Thursday, December 5, 2013
L.L. Bean is freezing all wages and salaries for its 5,500 employees for the coming year due to slumping sales.
The wage freeze will go into effect during the company's next budget period which starts in March. Company spokeswoman Carolyn Beem said the move eliminates the need to reduce 75 to 100 positions.
The company is also offering early retirement incentives to all employees who are 55 or older and have been with the company for five or more years. The program will be offered at the end of February through early April.
Company officials will determine whether layoffs will be necessary based in part on how many people opt for early retirement.
Holiday sales were down 10 percent from the year before for the Freeport-based national retailer. The company expects 2008 sales will close lower than 2007, but the final figures are not yet available.
The company does not forecast a turnaround until 2010, Beem said.
Beem called the wage freeze and retirement incentive rare events.
Citigroup says Parsons will take over as chairman
Citigroup Inc. said Wednesday that board member Richard Parsons — the former CEO of Time Warner — will be taking over as chairman.
Parsons succeeds Win Bischoff, who became chairman in December 2007 after the company let go of its embattled CEO and chairman at the time, Charles Prince. The move is effective Feb. 23.
Bischoff is not putting himself up for re-election at the board's annual meeting this spring, and will retire later this year, Citigroup said.
Intel consolidation to cut up to 6,000 jobs globally
Intel Corp. said Wednesday it is consolidating its manufacturing operations as a part of a restructuring bid that will affect thousands of jobs from the U.S. to the Philippines.
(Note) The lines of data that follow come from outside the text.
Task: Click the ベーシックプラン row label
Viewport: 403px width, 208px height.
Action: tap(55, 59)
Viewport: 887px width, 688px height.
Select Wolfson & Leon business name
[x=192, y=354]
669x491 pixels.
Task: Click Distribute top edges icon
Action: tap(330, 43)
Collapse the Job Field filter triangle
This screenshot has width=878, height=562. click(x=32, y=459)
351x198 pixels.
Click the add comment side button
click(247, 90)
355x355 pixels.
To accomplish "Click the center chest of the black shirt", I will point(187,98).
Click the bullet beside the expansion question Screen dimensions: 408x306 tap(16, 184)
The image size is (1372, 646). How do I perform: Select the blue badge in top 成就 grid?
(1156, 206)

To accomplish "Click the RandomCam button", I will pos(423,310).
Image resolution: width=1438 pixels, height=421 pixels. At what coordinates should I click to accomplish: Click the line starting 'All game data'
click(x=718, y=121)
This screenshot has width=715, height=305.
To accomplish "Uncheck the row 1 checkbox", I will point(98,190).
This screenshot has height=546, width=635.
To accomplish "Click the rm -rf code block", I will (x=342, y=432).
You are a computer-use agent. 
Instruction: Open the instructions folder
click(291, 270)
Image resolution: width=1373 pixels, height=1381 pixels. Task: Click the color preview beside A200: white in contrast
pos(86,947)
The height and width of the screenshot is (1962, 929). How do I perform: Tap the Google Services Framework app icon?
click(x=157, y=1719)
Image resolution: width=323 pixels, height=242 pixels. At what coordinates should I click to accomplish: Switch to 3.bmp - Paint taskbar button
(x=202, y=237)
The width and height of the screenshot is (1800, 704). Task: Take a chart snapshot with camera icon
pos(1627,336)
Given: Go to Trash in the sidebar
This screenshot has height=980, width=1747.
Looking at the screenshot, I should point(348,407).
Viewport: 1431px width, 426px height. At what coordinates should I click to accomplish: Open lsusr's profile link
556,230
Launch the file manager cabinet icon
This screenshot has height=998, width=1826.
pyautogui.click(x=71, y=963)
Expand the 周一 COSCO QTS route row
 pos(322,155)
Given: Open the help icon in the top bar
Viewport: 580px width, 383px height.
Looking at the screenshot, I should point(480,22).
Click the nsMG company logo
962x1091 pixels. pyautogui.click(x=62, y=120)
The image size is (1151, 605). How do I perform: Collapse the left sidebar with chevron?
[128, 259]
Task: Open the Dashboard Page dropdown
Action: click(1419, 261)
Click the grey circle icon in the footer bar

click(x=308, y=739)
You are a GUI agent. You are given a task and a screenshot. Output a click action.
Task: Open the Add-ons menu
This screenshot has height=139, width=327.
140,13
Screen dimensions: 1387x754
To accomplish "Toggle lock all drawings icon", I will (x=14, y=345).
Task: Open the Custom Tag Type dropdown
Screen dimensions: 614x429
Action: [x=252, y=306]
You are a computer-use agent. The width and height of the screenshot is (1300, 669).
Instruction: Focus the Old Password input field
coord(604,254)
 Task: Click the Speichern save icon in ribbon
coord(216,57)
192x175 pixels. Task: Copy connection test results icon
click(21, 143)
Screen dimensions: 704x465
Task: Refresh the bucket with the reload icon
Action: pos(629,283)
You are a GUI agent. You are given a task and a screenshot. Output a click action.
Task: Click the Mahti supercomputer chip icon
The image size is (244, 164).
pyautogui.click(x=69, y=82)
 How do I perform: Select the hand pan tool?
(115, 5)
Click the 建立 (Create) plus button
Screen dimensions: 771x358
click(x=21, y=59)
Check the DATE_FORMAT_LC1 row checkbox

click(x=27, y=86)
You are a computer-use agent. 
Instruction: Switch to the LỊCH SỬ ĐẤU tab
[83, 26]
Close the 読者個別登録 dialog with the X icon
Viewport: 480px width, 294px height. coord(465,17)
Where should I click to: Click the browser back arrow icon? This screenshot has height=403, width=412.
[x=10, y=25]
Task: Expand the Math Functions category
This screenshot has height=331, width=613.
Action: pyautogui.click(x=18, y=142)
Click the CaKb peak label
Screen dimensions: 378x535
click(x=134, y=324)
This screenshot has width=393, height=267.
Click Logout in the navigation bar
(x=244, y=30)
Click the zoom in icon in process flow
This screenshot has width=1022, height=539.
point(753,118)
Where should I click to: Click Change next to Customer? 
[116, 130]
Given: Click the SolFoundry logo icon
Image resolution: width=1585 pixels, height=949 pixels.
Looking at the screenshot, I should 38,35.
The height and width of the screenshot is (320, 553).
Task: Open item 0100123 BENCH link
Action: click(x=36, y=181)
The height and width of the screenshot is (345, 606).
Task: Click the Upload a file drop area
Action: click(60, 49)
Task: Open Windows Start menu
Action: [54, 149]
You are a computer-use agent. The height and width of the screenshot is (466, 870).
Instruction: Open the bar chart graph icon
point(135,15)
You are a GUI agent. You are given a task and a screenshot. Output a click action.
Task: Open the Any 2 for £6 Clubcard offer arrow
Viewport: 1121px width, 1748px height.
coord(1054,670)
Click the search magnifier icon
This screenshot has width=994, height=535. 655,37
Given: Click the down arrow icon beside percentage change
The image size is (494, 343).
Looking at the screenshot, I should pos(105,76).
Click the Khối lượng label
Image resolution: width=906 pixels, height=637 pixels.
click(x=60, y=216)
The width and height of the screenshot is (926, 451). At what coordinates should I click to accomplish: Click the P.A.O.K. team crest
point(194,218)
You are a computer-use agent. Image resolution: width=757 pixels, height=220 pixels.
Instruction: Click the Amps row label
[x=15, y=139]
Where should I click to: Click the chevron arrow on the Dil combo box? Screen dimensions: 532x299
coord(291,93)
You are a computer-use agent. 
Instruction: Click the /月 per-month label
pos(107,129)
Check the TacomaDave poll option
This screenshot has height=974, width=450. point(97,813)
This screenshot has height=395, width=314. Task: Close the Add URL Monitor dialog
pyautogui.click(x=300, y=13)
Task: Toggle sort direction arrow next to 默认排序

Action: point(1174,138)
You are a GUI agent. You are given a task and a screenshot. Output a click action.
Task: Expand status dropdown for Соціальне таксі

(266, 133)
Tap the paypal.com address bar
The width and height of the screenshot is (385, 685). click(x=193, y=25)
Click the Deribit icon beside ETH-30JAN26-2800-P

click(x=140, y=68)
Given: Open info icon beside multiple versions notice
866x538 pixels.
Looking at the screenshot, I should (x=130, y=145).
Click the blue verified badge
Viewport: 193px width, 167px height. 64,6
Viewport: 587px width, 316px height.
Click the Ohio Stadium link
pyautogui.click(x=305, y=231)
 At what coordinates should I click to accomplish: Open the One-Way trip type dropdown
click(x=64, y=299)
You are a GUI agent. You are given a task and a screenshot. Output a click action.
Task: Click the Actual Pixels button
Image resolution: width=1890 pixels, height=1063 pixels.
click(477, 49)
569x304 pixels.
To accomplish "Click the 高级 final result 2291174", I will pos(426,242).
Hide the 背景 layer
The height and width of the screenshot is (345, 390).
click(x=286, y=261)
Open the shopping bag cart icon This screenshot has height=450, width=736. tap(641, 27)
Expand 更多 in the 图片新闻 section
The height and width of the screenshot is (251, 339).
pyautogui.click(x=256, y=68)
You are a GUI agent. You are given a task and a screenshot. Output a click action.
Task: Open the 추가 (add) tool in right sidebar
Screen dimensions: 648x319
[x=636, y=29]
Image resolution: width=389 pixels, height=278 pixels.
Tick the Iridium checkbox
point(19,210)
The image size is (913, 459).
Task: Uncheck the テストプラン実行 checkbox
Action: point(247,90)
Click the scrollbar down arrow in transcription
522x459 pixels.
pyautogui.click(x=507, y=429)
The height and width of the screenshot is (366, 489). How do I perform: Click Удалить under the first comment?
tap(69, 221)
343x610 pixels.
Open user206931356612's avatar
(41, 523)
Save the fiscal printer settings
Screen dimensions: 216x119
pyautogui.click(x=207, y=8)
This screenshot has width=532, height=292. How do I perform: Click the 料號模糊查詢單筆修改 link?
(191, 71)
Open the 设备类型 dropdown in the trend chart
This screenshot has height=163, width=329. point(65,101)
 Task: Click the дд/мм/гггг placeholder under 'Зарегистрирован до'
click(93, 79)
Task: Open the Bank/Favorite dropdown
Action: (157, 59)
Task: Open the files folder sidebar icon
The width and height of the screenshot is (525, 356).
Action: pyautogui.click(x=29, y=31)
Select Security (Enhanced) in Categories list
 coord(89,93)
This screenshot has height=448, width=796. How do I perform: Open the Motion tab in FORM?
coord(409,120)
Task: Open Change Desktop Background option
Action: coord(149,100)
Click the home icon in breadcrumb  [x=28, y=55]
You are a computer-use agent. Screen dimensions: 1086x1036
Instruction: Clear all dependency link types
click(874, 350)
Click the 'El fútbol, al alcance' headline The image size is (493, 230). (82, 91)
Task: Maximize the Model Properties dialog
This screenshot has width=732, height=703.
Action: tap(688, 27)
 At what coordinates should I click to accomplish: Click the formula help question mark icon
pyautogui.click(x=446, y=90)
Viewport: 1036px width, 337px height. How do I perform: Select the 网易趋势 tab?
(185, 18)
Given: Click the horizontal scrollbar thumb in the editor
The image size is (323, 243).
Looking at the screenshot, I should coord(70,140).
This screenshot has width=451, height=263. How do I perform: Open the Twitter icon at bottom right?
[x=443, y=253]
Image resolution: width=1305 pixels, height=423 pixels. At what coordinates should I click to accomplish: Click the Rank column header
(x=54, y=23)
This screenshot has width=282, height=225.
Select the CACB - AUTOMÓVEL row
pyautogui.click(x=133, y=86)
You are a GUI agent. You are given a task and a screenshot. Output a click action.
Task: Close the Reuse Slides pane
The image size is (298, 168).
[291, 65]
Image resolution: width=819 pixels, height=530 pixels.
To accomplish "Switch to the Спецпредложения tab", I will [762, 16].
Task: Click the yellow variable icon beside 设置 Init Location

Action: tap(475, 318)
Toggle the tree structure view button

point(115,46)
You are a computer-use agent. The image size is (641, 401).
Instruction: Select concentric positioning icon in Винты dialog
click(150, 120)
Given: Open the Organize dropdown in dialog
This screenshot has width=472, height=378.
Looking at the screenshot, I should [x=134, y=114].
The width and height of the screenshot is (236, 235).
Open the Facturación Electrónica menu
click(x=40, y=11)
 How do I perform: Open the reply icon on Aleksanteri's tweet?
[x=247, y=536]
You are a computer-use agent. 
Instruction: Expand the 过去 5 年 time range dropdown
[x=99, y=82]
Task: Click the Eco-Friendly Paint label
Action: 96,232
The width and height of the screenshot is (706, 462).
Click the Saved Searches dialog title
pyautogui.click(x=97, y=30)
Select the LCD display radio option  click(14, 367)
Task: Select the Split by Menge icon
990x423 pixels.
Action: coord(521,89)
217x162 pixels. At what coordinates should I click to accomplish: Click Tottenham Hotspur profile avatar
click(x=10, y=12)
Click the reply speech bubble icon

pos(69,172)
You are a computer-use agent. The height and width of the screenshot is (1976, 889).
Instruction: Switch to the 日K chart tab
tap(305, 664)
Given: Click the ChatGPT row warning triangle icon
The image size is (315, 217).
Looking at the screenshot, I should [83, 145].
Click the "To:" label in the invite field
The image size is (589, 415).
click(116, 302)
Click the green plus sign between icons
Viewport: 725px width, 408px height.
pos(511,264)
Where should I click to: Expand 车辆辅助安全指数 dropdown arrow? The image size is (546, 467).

Between 5,000 and 6,000 employees will be affected, though some may be offered posts at other facilities, the company said.
The world's largest chip maker is closing two assembly test facilities in Penang, Malaysia and one in Cavite, Philippines and will halt production at a plant in Hillsboro, Ore. It will also end wafer production at a facility in Santa Clara, Calif. All five are older factories, the company said.
Airlines hurt as oil rises, advance bookings fall
The major U.S. airlines have grounded aircraft and eliminated flights, but those moves might not be enough in the face of a recession that is choking demand for air travel. Their struggles, however, could be working to the benefit of consumers.
Carriers American Airlines and United Airlines said Wednesday that they lost more money in the fourth quarter. United parent UAL Corp. lost $1.3 billion, hurt by a wrong bet on the direction of oil prices. The company plans to cut 1,000 more jobs.
Airline stocks tumbled, pushed lower by a bump in oil prices.
Shares of American parent AMR Corp. plunged $2.48, or 23.7 percent, to $7.98, as airline officials said advance bookings were weak, especially for March. UAL shares sank 71 cents or 6.1 percent, to $10.91.
eBay earnings plummet 31 percent; shares also fall
Quarterly earnings fell 31 percent at eBay Inc., indicating that its Internet auctions are being hurt by the recession just like traditional retail sales. The results, combined with a forecast below analysts' expectations, sent eBay shares skidding nearly 6 percent.
San Jose, Calif.-based eBay said Wednesday it earned $367 million, or 29 cents per share, in the quarter. That fell from $531 million, or 39 cents per share, in the year-ago quarter.
Excluding one-time items in the most recent period, eBay earned 41 cents per share -- 2 cents higher than the prediction of analysts.